▸ **Work to complete**:
(1) From the excerpt on caregiver feeding practices, reproduce the passage word for word, starting with "The aims of" and going on through "and young children.".
(2) According to the excerpt on caregiver feeding practices, how many mothers refused to participate in the study?

▸ **Selected extract**:
==========

Questionnaire investigation was a common method to evaluate the feeding practices of caregivers. Baughcum and colleagues developed the Infant Feeding Questionnaire (IFQ) related to early childhood overweight which was validated as a useful tool to assess the feeding practices of caregivers. Results suggested that there was no particular feeding style associated with overweight in young children [16]. However, in the assessment of the feeding practices in low-income African-American mothers using infant Feeding Style Questionnaire (IFSQ) which included five feeding styles, laissez-faire, restrictive, pressuring, responsive and indulgent, researchers found that pressuring or restrictive feeding style associated with energy intake and infant size was probably an important environmental factor in the development of obesity [17, 18]. These seemingly contradictory results may be due at least in part to different settings and measurements. Because feeding attitudes and behaviors may differ by cultural and socioeconomic status, feeding questionnaire as an instrument should be adapted and validated in different populations.

The aims of our study are to (1) investigate the growth of children 6–18 months; (2) evaluate the feeding practices of caregivers of children 6–18 months using developed Young Child Feeding Questionnaire (YCFQ) based on existing infant and child feeding questionnaires [16, 19, 20] combined with clinical experience; (3) investigate caregivers’ feeding attitudes and behaviors associated with infants’ weight status.

Methods

Study design and participants

This study was conducted in Kongjiang community, a typical community in downtown area of Shanghai. Kongjiang Community Health Center provides routine basic medical services to the local community, including well-child checks for infants and young children.

From November 2008 to April 2010, all 6-month-old infants and their parents or main caregivers receiving routine well-child check from Kongjiang Community Health Center were recruited in this study. Inclusion criteria for infants were healthy singleton infants, 6-month-old (5- to 7- month-old), born between 37 and 42 weeks gestational age, with birth weight between 2500 to 4000 g, and without metabolic or physical problems.

A total of 295 infants aged 5–7 months met the inclusion criteria. Eighteen mothers refused to participate, so 277 infants and their parents or main caregivers were included in the study and followed-up every 6 months for 1 year, at around age 12 months (11–13 months) and 18 months (17–19 months). Informations of the main caregiver’s education, mother’s pre-pregnancy weight and height, and family income were collected at baseline baseline Additional file 1. Child feeding practices including feeding environment, feeding attitudes and behaviors were also assessed in follow-up questionnaire Additional file 2 at ages of 12 and 18 months. Anthropometrics were obtained at each visit.

==========

▸ **Dataset**:
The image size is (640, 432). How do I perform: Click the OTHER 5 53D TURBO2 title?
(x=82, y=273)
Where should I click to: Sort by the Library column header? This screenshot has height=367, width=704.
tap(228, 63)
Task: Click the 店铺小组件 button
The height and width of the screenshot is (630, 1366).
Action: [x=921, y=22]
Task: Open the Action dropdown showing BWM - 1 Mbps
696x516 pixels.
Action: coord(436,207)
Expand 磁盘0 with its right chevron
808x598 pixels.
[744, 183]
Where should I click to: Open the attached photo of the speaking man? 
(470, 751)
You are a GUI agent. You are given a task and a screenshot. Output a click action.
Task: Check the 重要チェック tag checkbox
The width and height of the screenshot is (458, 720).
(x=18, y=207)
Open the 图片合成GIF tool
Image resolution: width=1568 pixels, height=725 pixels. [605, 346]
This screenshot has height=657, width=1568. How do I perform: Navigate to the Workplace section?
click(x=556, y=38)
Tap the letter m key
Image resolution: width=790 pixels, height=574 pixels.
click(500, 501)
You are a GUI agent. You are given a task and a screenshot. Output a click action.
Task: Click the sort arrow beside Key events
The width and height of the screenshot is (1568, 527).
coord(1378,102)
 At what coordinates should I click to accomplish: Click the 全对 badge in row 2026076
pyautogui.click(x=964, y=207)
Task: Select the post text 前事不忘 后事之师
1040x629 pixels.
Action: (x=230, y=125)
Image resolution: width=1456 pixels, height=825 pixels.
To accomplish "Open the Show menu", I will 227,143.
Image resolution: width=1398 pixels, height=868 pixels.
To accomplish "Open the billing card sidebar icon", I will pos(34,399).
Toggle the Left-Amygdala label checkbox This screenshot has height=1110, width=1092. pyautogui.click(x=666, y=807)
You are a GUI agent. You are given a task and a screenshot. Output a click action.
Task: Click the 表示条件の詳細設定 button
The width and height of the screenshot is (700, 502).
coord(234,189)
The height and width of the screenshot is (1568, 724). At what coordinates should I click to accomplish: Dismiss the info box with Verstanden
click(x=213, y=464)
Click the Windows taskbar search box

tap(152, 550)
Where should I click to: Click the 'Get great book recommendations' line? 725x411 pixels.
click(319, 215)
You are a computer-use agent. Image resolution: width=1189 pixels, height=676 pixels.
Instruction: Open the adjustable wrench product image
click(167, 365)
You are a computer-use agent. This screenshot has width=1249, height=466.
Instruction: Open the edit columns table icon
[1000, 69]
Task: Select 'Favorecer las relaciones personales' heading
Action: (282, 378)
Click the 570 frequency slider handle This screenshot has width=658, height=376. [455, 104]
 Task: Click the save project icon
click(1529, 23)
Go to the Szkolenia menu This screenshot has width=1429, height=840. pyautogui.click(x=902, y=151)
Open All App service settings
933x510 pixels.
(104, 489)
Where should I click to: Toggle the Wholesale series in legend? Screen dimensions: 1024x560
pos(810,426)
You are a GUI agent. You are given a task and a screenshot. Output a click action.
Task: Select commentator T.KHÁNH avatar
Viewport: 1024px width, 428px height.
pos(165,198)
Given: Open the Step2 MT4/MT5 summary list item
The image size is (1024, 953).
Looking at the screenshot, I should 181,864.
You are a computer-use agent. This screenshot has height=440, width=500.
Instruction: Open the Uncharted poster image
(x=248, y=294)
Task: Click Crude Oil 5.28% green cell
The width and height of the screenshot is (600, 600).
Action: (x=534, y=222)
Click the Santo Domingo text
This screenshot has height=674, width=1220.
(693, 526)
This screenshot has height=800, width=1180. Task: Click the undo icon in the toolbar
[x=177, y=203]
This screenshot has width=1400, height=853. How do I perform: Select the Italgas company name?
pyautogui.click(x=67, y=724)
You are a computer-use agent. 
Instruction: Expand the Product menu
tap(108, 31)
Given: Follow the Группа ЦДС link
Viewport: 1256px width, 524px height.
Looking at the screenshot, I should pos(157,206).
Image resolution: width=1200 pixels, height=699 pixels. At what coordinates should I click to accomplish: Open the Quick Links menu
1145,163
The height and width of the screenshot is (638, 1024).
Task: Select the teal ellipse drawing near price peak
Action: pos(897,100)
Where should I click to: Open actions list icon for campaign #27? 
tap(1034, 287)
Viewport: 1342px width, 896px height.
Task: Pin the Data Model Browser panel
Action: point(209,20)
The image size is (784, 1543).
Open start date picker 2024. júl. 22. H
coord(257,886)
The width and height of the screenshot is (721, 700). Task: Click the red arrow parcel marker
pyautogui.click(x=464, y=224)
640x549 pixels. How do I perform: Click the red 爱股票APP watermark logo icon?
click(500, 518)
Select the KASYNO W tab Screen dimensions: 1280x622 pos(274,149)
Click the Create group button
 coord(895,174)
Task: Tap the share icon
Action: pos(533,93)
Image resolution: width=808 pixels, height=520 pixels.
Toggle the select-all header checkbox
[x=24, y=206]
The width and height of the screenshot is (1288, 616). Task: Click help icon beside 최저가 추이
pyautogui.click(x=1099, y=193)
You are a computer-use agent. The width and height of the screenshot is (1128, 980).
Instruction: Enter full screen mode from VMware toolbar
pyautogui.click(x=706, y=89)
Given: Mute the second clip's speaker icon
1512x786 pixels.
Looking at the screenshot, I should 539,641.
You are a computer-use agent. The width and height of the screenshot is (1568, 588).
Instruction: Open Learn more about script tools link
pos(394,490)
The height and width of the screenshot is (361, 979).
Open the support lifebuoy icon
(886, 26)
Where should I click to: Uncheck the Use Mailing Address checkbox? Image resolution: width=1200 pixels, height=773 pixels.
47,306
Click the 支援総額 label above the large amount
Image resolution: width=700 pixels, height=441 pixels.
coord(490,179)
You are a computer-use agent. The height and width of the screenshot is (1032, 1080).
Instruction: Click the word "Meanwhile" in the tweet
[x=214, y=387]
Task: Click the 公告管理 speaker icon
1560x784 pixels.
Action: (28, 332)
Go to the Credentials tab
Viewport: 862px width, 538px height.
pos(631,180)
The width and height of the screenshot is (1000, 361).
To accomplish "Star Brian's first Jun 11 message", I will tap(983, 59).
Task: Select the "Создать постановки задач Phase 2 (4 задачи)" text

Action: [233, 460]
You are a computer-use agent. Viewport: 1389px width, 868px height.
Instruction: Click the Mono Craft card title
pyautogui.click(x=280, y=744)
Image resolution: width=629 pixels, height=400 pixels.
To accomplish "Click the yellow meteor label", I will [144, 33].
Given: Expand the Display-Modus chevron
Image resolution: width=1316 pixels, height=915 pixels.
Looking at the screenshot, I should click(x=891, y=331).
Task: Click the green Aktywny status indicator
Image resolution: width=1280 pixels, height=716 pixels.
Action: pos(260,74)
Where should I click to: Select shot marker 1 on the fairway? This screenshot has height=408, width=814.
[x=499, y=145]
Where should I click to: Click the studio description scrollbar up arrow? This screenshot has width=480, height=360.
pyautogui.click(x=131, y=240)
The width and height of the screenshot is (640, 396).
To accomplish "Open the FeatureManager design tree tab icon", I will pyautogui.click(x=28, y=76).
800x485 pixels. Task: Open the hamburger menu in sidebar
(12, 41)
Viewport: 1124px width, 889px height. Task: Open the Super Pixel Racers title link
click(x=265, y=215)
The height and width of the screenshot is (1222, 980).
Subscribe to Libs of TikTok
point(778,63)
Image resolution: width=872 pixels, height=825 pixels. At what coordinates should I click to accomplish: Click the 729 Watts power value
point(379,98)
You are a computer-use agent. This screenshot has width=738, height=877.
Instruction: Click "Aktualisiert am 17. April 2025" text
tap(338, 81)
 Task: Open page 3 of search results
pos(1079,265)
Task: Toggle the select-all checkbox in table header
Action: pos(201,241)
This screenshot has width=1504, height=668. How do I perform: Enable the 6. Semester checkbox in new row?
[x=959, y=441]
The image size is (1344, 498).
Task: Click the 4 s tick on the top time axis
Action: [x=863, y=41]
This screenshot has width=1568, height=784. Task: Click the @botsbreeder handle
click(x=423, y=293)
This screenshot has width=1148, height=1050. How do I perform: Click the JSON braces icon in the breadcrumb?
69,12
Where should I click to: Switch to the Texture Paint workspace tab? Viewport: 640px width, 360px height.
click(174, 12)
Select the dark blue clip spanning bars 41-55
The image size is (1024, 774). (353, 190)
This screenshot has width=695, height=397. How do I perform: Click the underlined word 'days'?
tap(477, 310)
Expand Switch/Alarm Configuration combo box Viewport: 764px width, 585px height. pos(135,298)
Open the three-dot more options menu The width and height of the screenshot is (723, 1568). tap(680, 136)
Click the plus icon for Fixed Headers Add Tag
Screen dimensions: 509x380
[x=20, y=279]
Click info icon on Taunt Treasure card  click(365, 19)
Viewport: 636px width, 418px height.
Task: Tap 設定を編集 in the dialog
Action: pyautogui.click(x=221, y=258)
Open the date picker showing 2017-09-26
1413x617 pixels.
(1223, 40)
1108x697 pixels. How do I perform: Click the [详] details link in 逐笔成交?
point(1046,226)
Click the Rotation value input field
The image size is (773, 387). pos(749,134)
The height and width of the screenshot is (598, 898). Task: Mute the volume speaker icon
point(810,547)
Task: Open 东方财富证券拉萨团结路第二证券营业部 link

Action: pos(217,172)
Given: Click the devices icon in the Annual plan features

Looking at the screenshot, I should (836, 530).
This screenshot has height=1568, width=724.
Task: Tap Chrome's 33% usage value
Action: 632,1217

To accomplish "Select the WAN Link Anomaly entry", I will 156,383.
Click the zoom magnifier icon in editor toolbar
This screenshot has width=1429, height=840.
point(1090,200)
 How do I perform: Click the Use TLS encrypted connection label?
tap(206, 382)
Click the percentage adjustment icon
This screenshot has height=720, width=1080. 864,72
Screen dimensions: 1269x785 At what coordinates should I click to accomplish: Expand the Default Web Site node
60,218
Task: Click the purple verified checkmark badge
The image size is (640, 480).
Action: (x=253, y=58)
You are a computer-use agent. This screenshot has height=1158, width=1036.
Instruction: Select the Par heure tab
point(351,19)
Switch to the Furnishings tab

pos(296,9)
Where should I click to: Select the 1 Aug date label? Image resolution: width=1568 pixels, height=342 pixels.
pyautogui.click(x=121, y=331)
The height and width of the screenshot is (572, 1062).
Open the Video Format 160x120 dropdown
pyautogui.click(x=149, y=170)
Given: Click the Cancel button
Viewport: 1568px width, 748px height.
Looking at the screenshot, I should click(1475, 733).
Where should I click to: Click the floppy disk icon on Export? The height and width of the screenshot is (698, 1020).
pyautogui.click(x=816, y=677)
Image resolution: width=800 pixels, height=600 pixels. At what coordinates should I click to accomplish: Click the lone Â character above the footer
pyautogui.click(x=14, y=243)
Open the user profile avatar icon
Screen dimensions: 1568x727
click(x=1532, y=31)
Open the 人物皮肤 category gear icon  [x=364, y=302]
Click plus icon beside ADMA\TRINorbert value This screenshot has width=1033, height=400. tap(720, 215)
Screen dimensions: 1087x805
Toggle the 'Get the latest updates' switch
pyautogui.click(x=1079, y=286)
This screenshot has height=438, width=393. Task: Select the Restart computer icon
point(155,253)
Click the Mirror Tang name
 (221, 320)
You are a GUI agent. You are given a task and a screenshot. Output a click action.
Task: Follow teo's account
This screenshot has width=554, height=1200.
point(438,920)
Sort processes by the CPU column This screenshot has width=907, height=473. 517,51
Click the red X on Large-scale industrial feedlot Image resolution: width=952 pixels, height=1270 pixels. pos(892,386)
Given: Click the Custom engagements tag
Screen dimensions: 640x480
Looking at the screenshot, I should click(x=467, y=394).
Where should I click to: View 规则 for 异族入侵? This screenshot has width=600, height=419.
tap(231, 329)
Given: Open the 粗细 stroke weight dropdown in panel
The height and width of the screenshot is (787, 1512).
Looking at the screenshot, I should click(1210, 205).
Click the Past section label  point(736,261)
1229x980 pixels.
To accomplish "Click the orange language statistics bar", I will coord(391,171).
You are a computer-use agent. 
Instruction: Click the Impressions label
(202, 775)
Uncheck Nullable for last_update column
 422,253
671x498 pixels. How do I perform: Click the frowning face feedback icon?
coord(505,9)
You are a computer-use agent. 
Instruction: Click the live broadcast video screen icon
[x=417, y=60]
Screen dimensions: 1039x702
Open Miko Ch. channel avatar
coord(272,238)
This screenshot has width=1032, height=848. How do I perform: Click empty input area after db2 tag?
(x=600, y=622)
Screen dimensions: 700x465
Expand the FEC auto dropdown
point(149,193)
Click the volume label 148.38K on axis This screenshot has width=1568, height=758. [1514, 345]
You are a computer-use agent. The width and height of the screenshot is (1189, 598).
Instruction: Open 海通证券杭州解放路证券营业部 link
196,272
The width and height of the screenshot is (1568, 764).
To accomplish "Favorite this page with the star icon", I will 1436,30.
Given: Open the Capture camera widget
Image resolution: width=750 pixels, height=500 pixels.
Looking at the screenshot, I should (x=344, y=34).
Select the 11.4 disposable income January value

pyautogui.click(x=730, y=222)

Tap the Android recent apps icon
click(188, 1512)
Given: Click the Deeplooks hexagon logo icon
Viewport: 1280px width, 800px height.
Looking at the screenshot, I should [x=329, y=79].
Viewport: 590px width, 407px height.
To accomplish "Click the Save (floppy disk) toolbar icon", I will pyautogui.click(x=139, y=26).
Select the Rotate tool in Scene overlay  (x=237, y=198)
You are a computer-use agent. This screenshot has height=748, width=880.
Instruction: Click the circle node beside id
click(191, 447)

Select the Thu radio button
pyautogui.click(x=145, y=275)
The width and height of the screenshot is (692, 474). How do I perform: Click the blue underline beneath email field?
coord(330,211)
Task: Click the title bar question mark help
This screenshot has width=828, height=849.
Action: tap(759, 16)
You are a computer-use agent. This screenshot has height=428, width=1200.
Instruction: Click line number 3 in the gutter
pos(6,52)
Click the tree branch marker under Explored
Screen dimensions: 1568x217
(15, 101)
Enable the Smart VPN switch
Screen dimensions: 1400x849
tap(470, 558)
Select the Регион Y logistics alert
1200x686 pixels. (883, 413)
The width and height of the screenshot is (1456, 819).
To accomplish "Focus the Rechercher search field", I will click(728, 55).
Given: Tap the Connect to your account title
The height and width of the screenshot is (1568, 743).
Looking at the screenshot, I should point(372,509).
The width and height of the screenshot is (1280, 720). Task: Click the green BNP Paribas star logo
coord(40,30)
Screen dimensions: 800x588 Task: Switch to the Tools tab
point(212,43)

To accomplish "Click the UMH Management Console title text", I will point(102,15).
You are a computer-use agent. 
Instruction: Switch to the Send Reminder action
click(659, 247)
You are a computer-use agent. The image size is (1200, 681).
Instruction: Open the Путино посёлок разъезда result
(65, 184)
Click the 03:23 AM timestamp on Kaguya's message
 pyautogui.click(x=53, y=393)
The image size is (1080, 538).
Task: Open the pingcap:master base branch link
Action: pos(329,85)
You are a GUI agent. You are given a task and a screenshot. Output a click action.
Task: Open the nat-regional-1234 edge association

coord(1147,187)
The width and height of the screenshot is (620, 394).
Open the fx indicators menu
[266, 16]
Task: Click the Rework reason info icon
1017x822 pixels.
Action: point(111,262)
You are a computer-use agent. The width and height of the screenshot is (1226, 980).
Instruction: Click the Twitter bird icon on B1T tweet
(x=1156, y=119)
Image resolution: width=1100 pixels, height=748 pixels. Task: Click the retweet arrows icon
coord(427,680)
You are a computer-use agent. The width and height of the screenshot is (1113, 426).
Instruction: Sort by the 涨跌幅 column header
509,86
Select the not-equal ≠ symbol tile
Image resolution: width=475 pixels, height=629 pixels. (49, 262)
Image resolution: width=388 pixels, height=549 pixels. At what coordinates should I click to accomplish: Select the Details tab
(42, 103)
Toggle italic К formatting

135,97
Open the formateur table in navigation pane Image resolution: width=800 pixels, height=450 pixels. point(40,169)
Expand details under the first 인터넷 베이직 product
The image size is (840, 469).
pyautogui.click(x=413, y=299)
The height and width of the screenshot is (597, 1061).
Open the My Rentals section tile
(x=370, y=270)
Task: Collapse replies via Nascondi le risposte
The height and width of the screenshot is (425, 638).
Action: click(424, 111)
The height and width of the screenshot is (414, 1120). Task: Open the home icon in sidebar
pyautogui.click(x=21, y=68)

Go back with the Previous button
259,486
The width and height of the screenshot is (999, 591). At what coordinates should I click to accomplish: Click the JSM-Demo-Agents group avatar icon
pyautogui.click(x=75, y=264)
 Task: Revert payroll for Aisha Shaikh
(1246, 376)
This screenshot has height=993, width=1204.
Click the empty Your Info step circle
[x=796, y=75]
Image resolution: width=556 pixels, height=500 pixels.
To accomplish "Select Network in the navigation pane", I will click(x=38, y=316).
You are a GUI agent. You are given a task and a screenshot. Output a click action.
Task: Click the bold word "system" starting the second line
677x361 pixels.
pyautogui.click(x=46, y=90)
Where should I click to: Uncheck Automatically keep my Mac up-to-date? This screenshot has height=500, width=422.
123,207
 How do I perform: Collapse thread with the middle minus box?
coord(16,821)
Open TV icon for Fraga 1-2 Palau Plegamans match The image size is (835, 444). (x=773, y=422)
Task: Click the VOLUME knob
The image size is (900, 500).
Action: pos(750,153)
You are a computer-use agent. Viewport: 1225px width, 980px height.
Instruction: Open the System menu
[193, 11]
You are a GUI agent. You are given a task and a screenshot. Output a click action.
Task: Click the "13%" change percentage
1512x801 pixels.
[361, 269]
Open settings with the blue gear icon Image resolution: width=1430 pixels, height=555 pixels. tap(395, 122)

==========

▸ **Answers for each item**:
(1)
The aims of our study are to (1) investigate the growth of children 6–18 months; (2) evaluate the feeding practices of caregivers of children 6–18 months using developed Young Child Feeding Questionnaire (YCFQ) based on existing infant and child feeding questionnaires [16, 19, 20] combined with clinical experience; (3) investigate caregivers’ feeding attitudes and behaviors associated with infants’ weight status.

Methods

Study design and participants

This study was conducted in Kongjiang community, a typical community in downtown area of Shanghai. Kongjiang Community Health Center provides routine basic medical services to the local community, including well-child checks for infants and young children.

(2) Eighteen mothers refused to participate.